Aim of the exercise ▸
Which lines of the data below hold "agent"? Copy each of them.

Materials provided ▸
════════════════

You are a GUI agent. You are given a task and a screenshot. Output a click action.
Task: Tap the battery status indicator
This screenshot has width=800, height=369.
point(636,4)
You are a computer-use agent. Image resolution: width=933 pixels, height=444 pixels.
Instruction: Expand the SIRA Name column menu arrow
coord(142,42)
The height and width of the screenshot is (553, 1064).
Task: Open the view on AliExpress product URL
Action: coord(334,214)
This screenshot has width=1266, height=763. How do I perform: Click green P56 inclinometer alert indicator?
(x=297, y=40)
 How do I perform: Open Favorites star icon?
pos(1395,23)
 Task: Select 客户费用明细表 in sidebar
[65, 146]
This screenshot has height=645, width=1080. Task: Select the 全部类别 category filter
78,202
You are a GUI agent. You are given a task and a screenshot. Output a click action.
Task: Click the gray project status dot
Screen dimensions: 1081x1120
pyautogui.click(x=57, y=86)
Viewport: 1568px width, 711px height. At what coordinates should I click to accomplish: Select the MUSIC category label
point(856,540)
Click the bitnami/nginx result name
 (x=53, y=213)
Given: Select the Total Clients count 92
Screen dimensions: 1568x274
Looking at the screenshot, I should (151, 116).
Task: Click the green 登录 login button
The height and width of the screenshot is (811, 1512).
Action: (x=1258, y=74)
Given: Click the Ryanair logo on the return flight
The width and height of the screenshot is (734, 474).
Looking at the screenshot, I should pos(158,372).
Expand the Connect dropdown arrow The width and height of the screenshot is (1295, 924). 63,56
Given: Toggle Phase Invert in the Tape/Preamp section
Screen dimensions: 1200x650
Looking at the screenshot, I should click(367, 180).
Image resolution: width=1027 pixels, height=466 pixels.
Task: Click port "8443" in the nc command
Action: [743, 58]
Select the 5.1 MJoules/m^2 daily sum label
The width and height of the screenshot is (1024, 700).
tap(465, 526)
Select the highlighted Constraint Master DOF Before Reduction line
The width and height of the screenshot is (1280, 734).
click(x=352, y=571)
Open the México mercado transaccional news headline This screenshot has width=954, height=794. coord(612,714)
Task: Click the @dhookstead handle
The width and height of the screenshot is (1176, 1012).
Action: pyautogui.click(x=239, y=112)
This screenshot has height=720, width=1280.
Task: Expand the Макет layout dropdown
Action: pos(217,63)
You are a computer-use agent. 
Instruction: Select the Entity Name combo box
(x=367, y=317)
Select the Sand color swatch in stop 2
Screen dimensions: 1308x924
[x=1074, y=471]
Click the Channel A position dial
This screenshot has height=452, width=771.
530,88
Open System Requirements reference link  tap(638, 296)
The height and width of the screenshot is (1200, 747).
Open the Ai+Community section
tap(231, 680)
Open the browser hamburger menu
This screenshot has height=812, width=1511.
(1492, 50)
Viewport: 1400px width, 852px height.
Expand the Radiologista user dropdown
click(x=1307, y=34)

════════════════

Task solution ▸
You are a GUI agent. You are given a task and a screenshot. Output a click action.
You are a computer-use agent. Image resolution: width=933 pixels, height=444 pixels.
You are a GUI agent. You are given a task and a screenshot. Output a click action.
You are a computer-use agent. 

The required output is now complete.